*** Supplied information ***
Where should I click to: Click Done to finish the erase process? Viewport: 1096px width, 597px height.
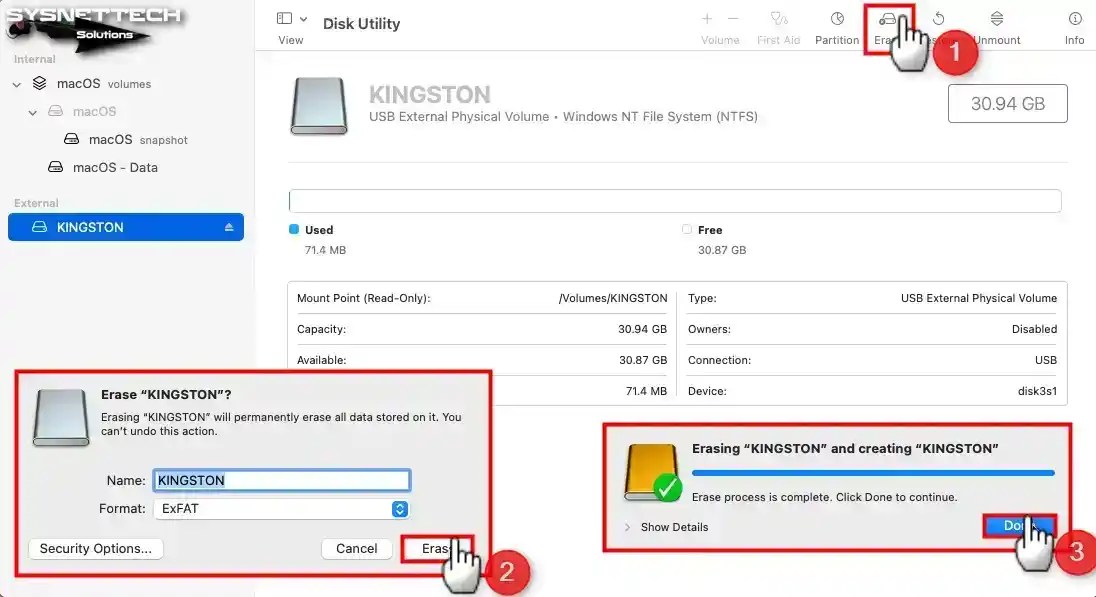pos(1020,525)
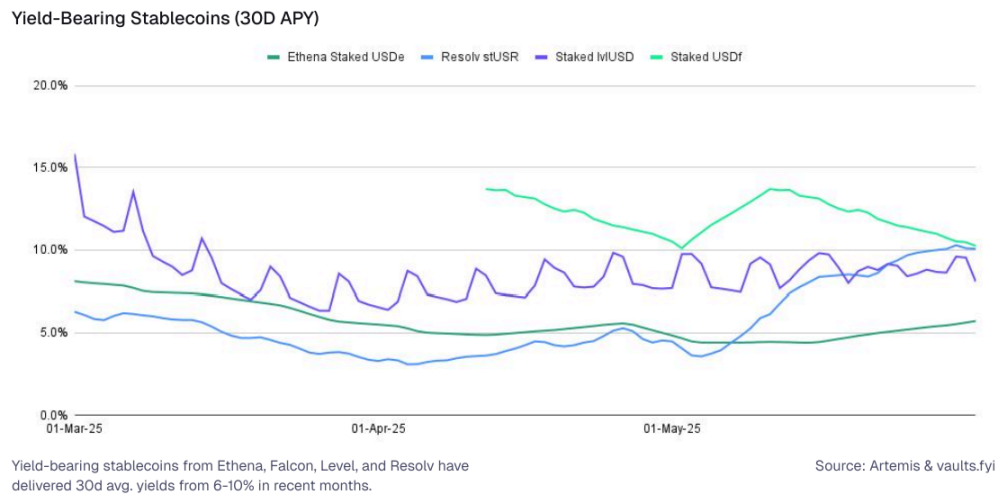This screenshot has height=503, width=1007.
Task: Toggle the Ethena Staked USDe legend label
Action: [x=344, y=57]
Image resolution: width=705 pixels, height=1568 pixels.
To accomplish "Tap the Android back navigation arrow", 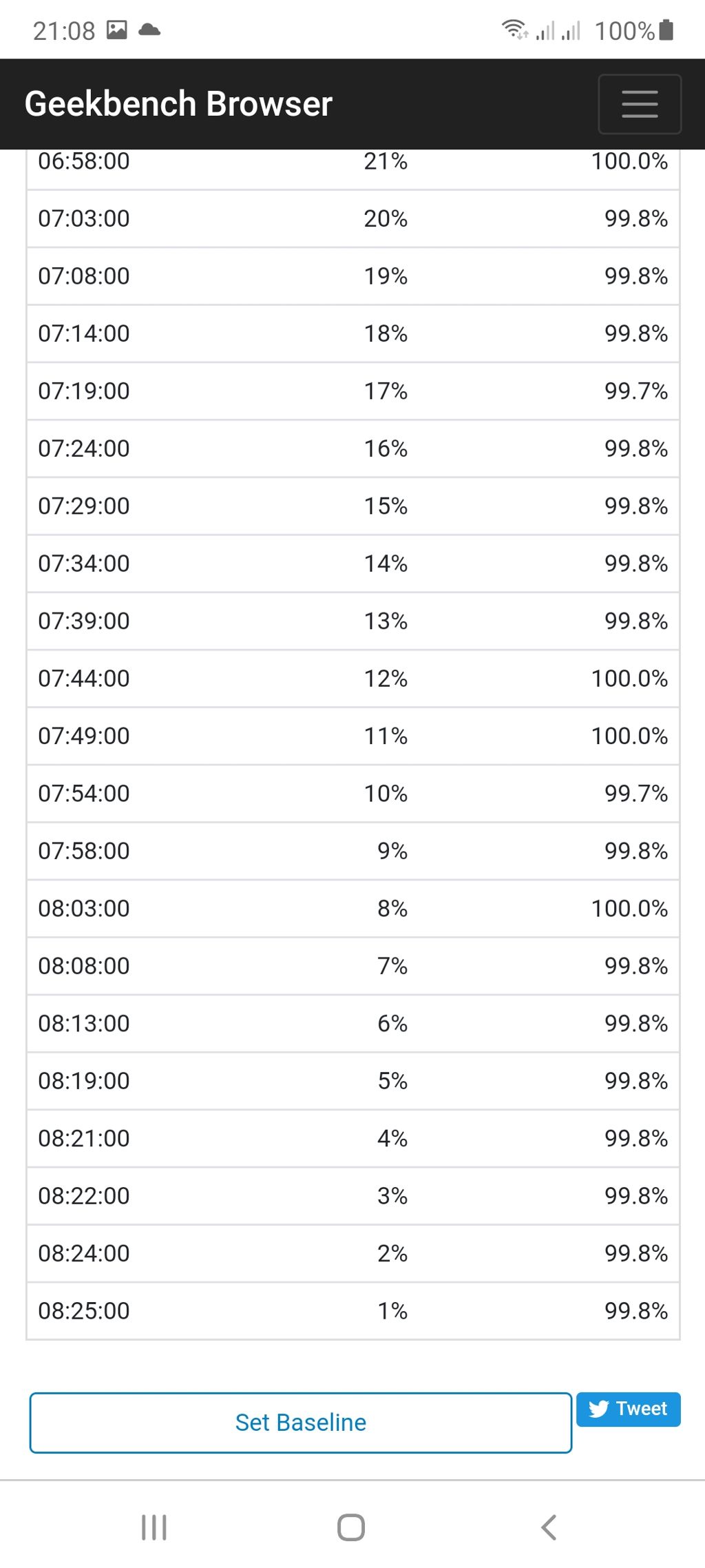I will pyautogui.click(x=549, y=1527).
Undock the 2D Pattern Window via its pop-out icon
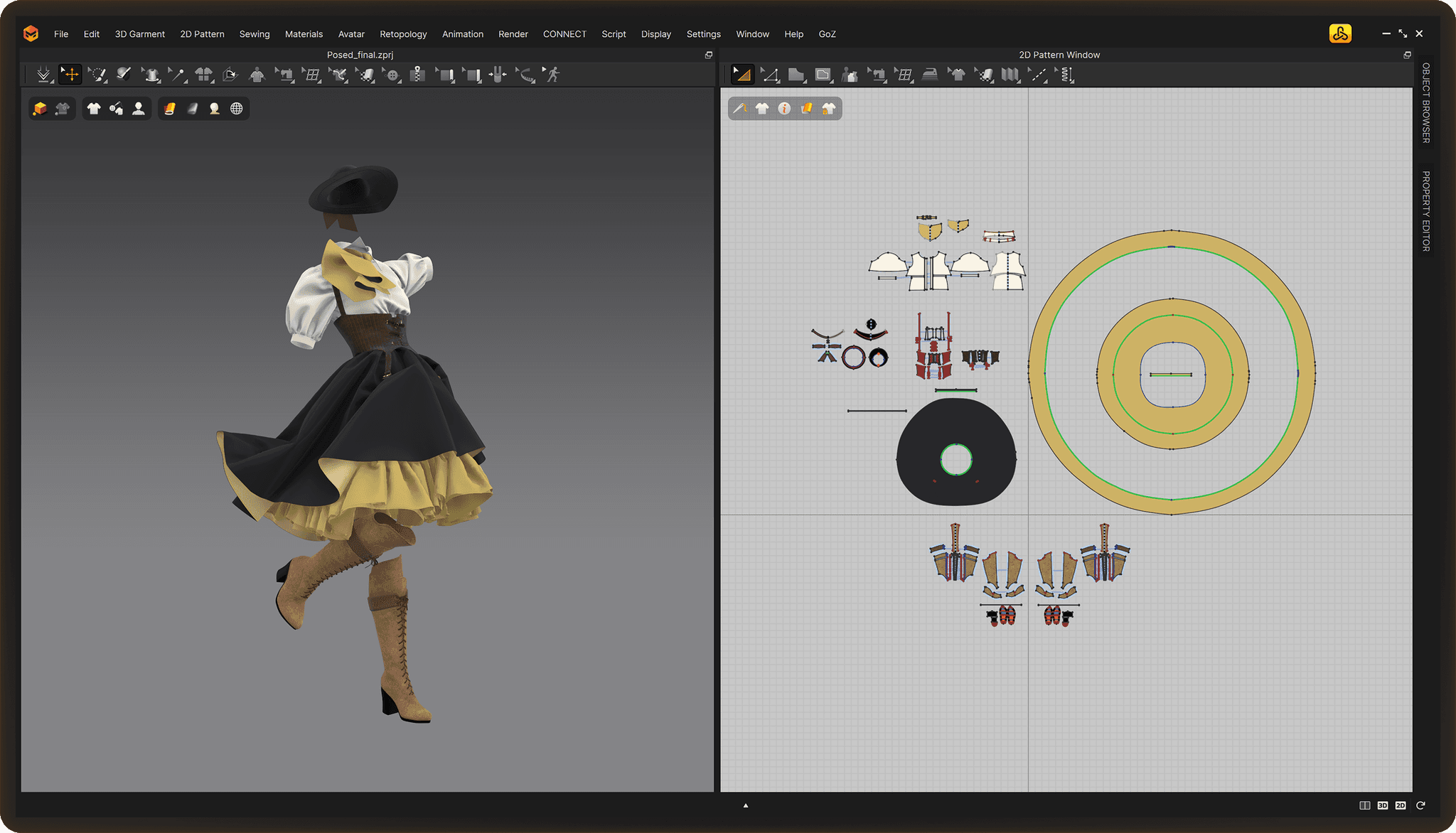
***
**Task requirements**:
Can you put the records, from their first line through the line containing "Action: [x=344, y=57]" inclusive, into a JSON list of strings with one string per line, skipping blank lines and leaving out the pictures?

**Output for this task**:
[
  "Where should I click to: Click Done to finish the erase process? Viewport: 1096px width, 597px height.",
  "pos(1020,525)",
  "This screenshot has height=503, width=1007.",
  "Task: Toggle the Ethena Staked USDe legend label",
  "Action: [x=344, y=57]"
]